[Interface element listing]
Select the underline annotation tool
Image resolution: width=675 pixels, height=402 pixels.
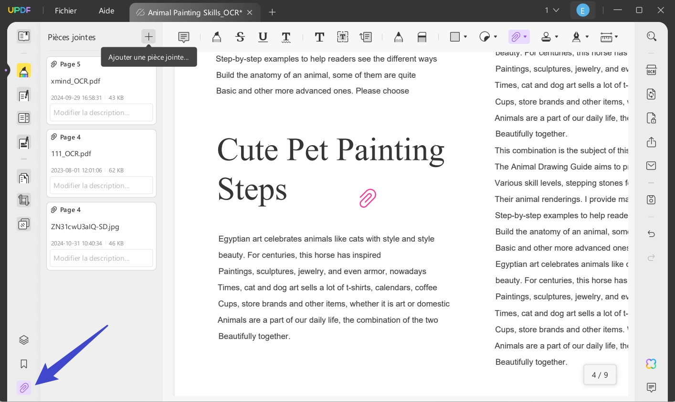click(x=263, y=37)
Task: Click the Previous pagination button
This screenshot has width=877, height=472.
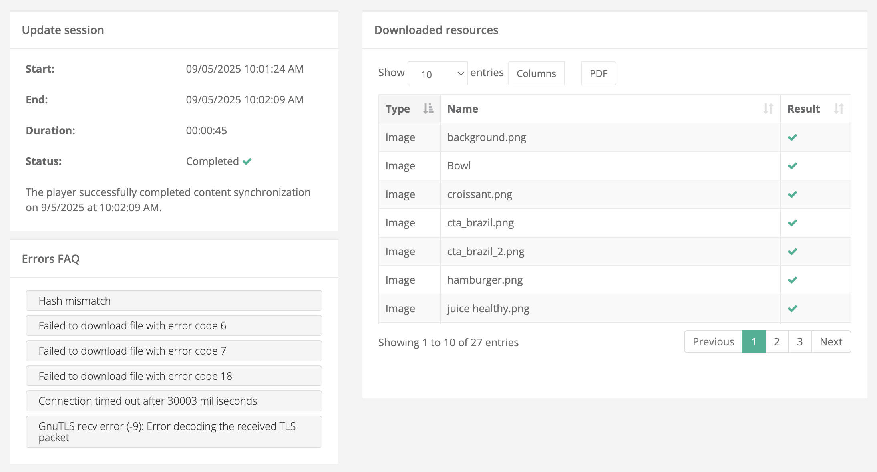Action: pyautogui.click(x=713, y=342)
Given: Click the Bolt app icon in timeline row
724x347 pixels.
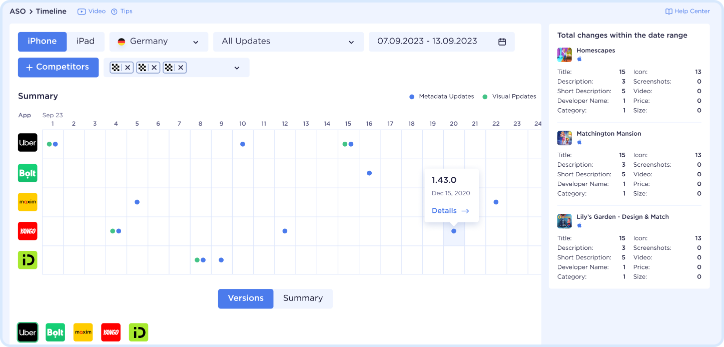Looking at the screenshot, I should (x=28, y=173).
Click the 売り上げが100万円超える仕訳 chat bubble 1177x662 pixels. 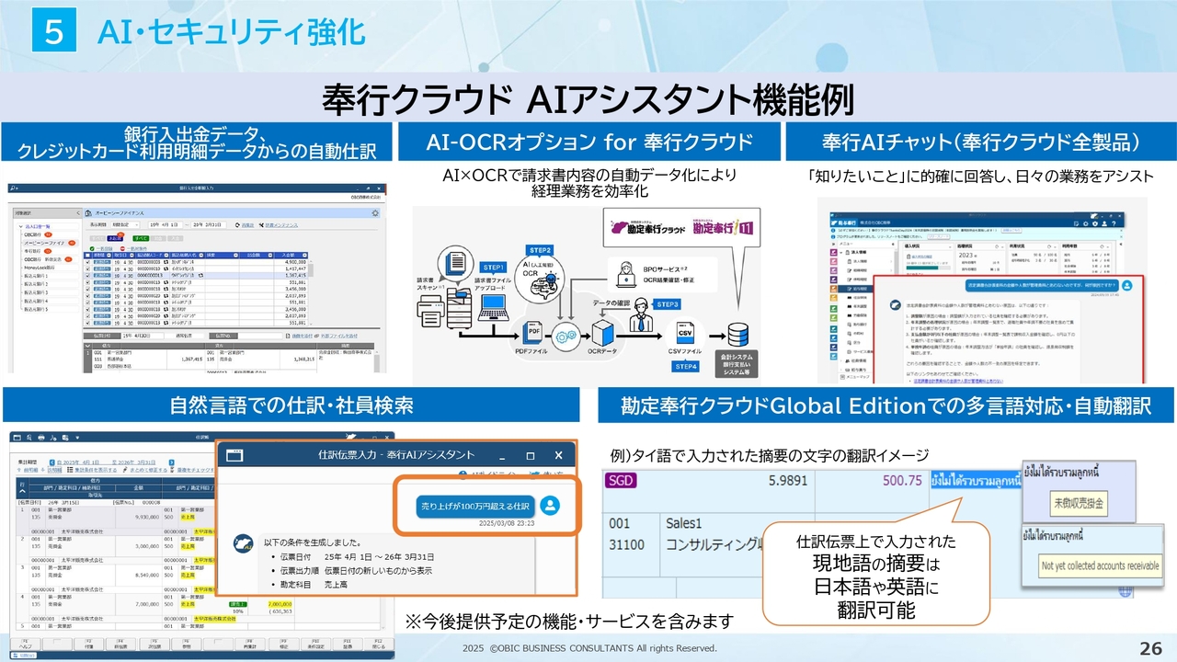[x=474, y=505]
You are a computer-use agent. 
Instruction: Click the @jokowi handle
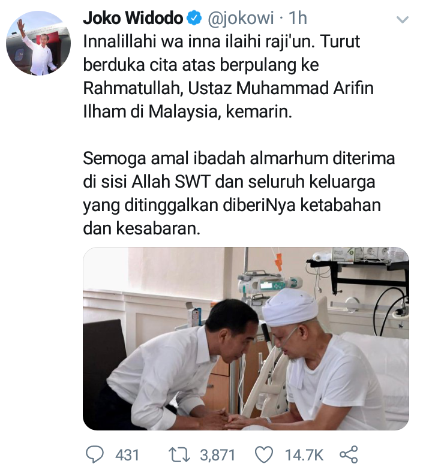click(241, 18)
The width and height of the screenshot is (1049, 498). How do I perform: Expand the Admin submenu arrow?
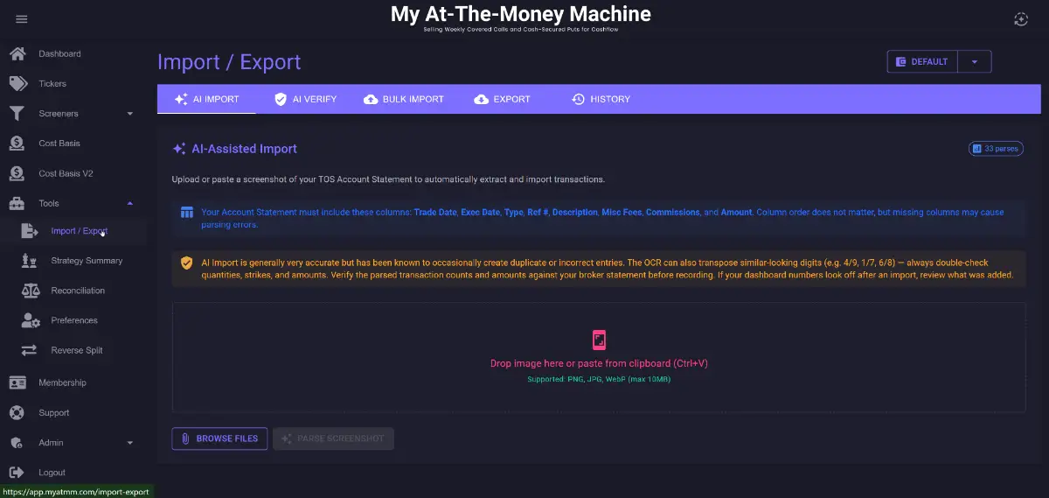(130, 443)
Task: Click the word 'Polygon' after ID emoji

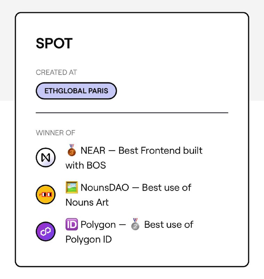Action: 98,225
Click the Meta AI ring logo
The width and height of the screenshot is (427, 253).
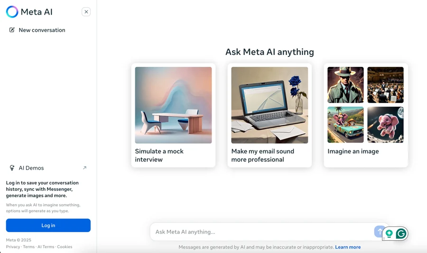point(12,12)
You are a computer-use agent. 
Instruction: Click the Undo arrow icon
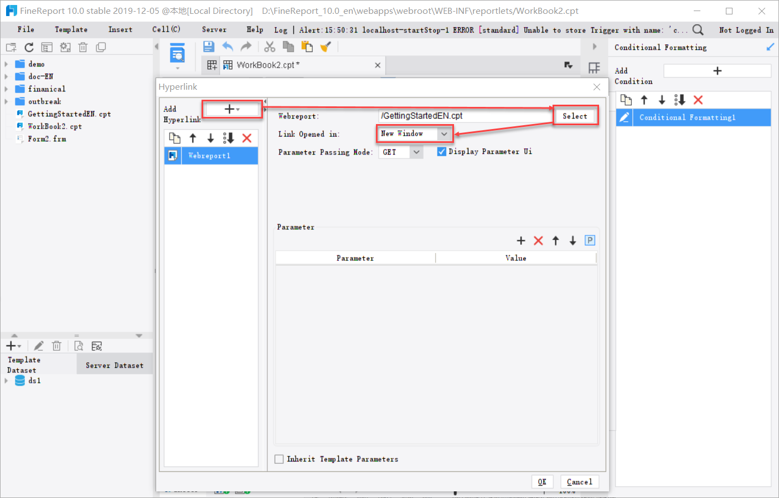(x=228, y=47)
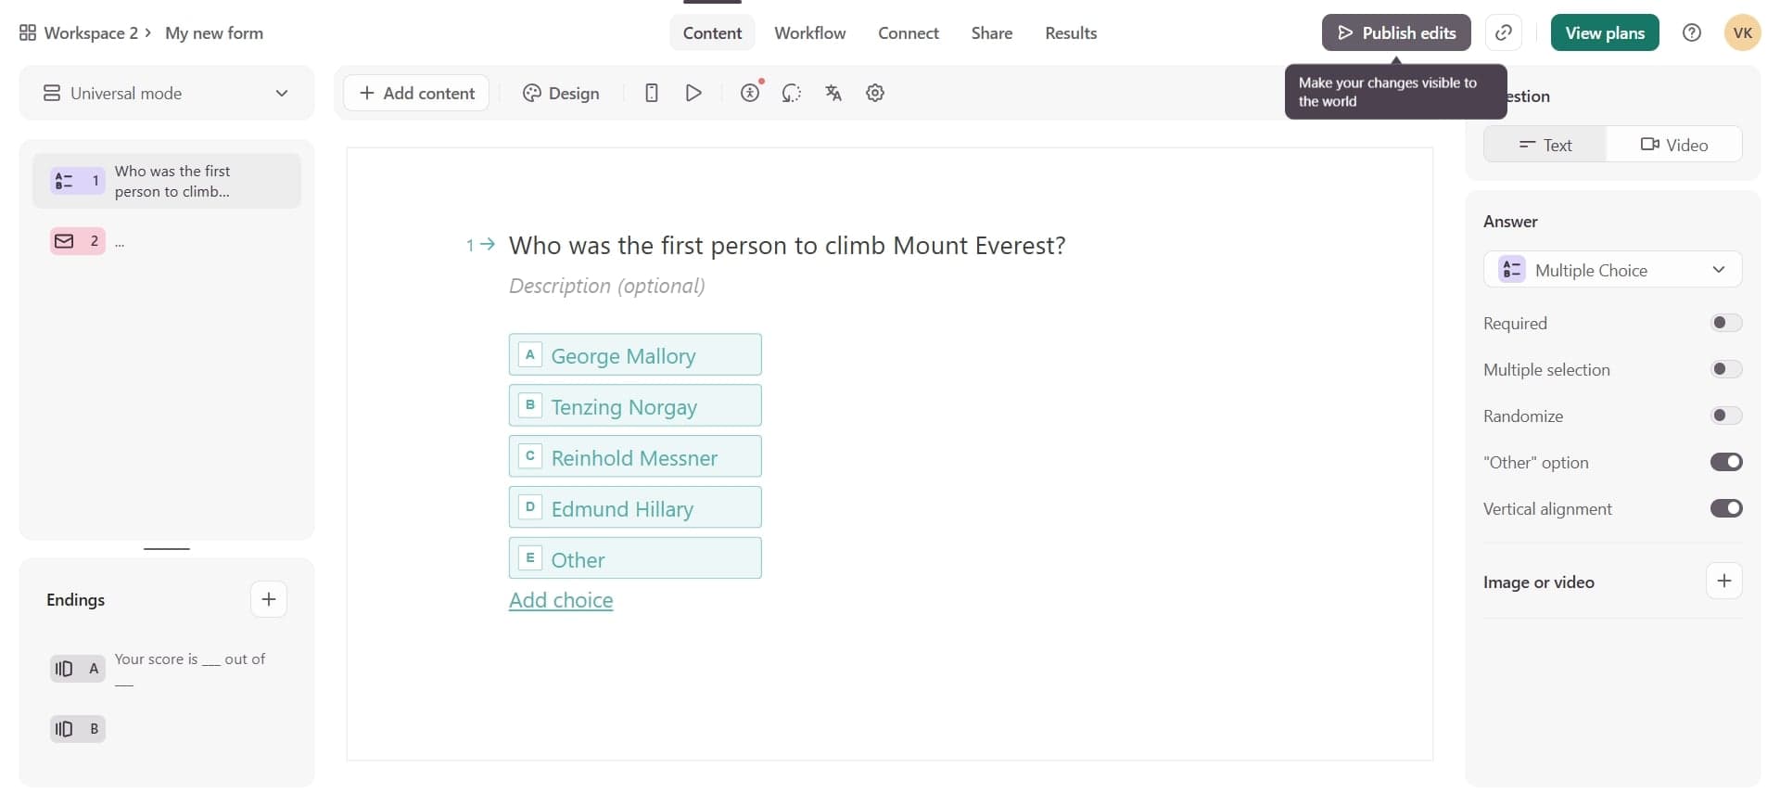The image size is (1780, 806).
Task: Go to the Results tab
Action: point(1070,33)
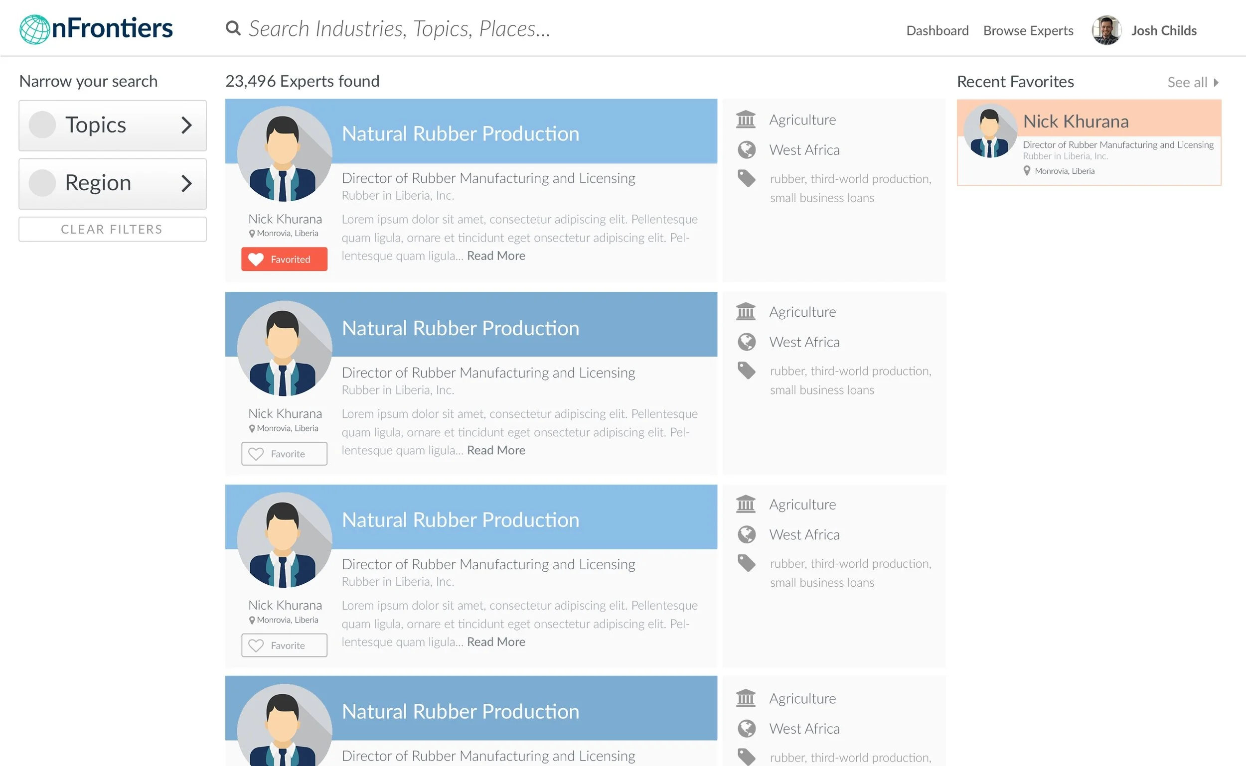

■ Exercise aim: How many lines in the listing above contain the string "width"? Give only the number.

■ Solution for this exercise: 4